### Aim of the exercise:
Word for word, output the data, with none of its pictures.
# # #
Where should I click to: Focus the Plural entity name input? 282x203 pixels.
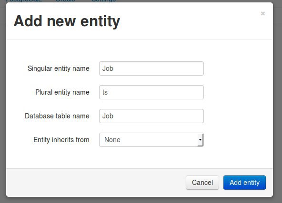(151, 92)
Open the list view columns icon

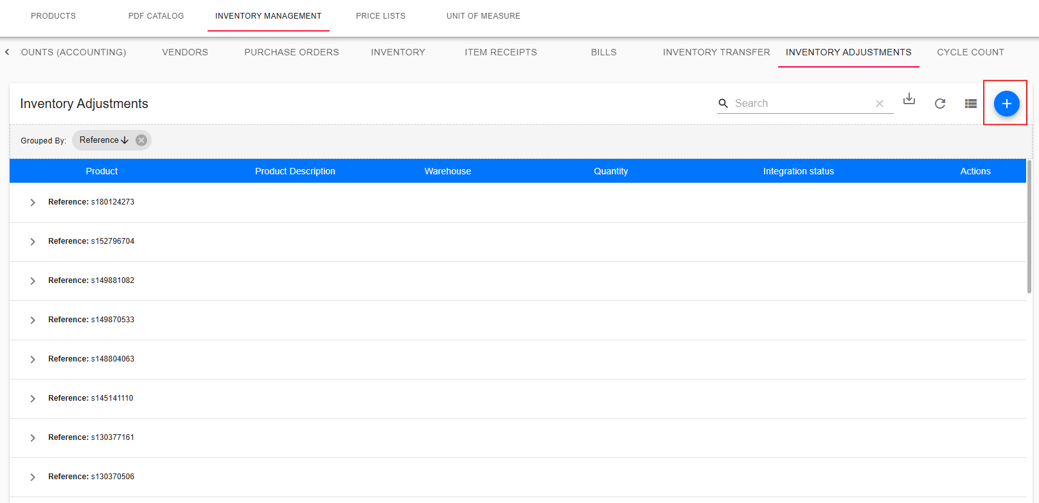(x=970, y=104)
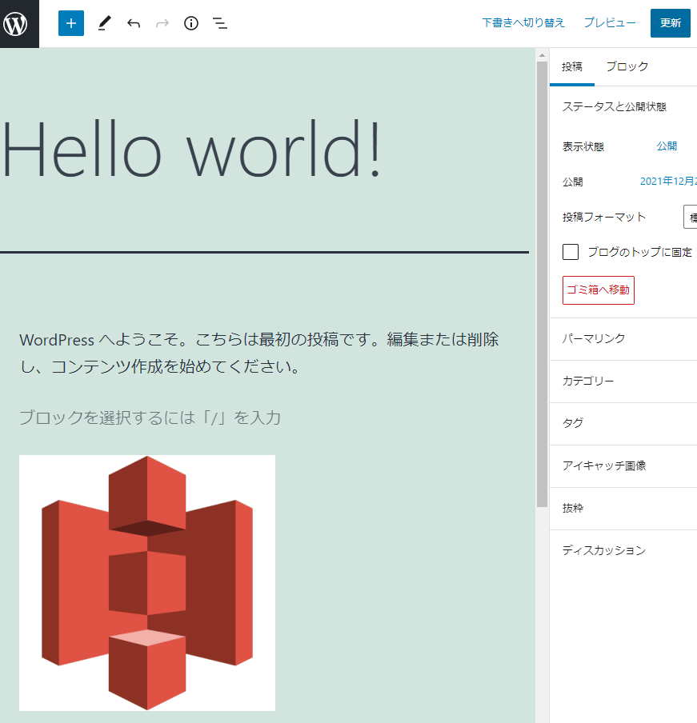Open the document details info icon

coord(191,23)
# # #
### Task response:
Where should I click to: Focus the Plural entity name input? 282x203 pixels.
(151, 92)
Open the list view columns icon

(x=970, y=104)
Open the document details info icon

coord(191,23)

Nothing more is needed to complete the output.